May 5th is International Day of the Midwife, a day recognized globally to thank and appreciate all that midwives around the world do to help families have safe and healthy births. The International Day of the Midwife is sponsored by the International Confederation of Midwives (ICM), whose mission is "to strengthen Midwives Associations and to advance the profession of midwifery globally by promoting autonomous midwives as the most appropriate caregivers for childbearing women and in keeping birth normal, in order to enhance the reproductive health of women, their newborns and their families." The ICM is made up of 132 Midwives Associations, 113 countries, 500,000 midwives. This year, the theme of the International Day of the Midwife is "Midwives leading the way with quality care."

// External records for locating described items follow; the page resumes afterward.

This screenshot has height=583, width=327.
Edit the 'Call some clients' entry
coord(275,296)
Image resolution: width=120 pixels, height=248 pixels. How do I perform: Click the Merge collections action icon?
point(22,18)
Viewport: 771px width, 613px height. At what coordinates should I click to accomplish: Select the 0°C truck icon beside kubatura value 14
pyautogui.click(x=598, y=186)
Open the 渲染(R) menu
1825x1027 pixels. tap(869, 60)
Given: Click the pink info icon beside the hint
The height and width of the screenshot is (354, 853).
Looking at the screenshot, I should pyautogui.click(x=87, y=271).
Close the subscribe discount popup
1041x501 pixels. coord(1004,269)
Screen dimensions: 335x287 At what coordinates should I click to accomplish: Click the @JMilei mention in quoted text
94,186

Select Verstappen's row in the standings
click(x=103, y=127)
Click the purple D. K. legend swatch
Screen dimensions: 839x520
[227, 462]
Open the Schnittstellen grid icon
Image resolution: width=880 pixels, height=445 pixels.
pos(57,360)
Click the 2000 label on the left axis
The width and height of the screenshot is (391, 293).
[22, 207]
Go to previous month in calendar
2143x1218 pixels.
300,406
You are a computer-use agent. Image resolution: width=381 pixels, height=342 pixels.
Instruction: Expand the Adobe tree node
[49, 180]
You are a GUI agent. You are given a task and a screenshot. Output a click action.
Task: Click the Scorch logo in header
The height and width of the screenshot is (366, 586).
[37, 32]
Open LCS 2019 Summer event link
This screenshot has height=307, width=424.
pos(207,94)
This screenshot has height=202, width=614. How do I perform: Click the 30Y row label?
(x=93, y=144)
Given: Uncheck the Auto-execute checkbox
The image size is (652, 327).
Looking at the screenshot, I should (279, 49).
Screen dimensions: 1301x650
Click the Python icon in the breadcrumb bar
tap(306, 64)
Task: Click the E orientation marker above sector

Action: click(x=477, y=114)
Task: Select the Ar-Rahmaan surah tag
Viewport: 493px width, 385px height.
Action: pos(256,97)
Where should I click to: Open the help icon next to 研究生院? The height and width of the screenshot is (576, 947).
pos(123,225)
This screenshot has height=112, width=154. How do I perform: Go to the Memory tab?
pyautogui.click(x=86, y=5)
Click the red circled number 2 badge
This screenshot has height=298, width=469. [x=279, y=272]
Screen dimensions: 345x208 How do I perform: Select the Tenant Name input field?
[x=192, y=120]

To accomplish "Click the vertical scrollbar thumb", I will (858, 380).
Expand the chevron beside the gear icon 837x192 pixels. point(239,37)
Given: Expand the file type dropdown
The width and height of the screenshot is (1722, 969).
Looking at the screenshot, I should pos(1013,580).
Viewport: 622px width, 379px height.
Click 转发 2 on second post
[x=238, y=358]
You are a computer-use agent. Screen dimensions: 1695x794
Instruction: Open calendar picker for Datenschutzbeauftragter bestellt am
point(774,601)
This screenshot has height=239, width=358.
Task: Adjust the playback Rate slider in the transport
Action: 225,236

According to the ICM, "over 340,000 women and over 3 million infants around the world die each year from preventable complications from pregnancy and childbirth. The majority of these deaths would be prevented if there were enough qualified and adequately resourced midwives available around the world. Midwives are skilled to provide up to 87% of childbirth-related services, making them the ideal health professional to support women through the maternity continuum of care. The World Health Organisation, several United Nations agencies and other international bodies have identified midwives as the key in reducing maternal and newborn deaths and disabilities globally. With midwives yielding a sixteen-fold return on investment, the ripple effect of improved health outcomes is significant. Midwives save lives."
The ICM is the umbrella organization for midwifery organizations all around the world, who join to bring together their voices and their resources to support midwifery care on an international level. Many places in the world, including the United States, have (or are soon to be facing) a shortage of maternity care providers. In the US, rural maternity clinics are closing at record rates and families are needing to drive several hours for their prenatal care. Globally, whole regions are lacking in any reproductive health facilities, for pregnancy prevention or pregnancy care. Midwives are often the appropriate care provider for healthy, low-risk people who are pregnant. In some places, they are the only provider for all pregnant people, regardless of their risk factors.
As a Lamaze Certified Childbirth Educator, I teach families who are being seen by both physicians and midwives. Having this mix in my classes means they have plenty to talk about and compare with each other during class time. I love using many resources produced by a variety of midwifery organizations. They are always, attractive, evidence-based and easy for students to understand. Some of my favorites are:
BirthTools.org - produced by the American College of Nurse-Midwives. They have a lot of professional resources along with wonderful patient education materials in their toolboxes. I rely on this a lot.
Association of Ontario Midwives - a great set of patient information tools out of Ontario, Canada.
I hope you will join me in reaching out to the midwives in your life and letting them know how much you appreciate them and their evidence-based care. Wish them a happy International Day of the Midwife and thank them for all they do. How do you plan to celebrate International Day of the Midwife? Will you share with your students and clients? Let us know in the comments section.